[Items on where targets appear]

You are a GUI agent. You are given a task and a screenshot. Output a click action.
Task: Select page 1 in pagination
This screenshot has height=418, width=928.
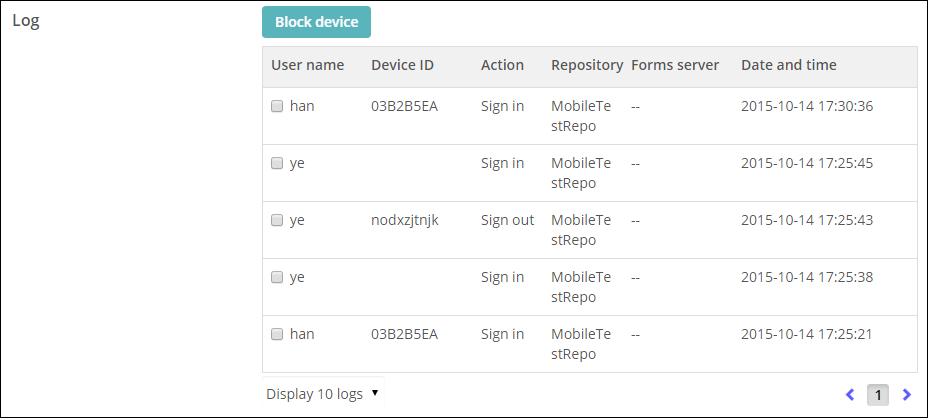pos(878,395)
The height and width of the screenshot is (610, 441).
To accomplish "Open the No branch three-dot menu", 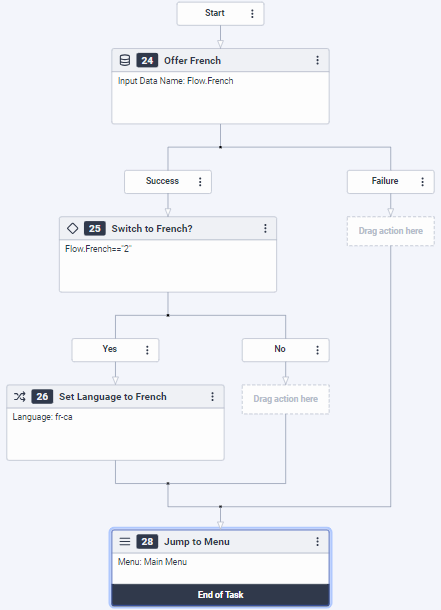I will coord(318,350).
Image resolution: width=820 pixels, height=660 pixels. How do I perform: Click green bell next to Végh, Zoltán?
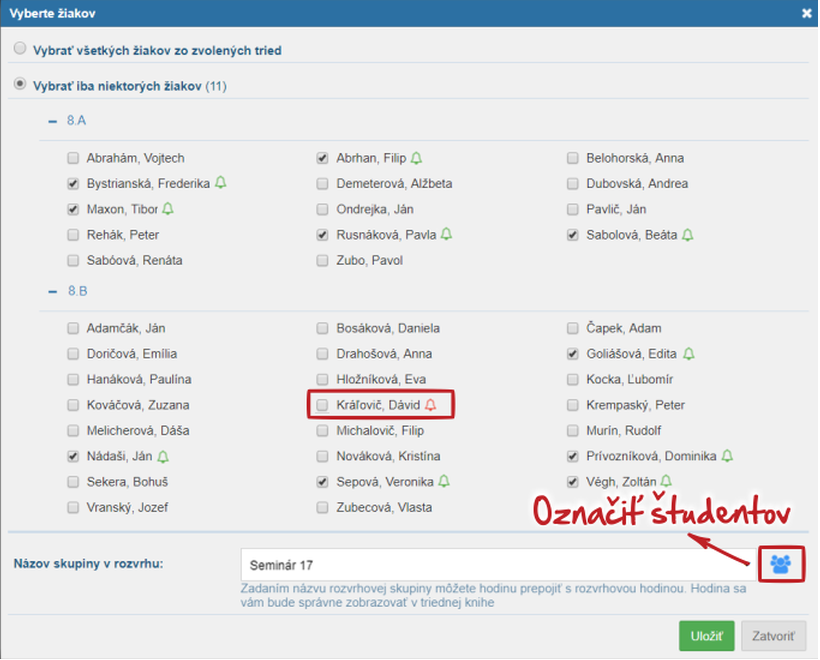(x=666, y=482)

• Task directions: Write out the items exactly, from the line containing "Image resolution: width=820" through the end of the items, with both ends included. Omit the pictures from your answer.

• Solved problem:
Image resolution: width=820 pixels, height=660 pixels. How do I perform: Click green bell next to Végh, Zoltán?
(x=666, y=482)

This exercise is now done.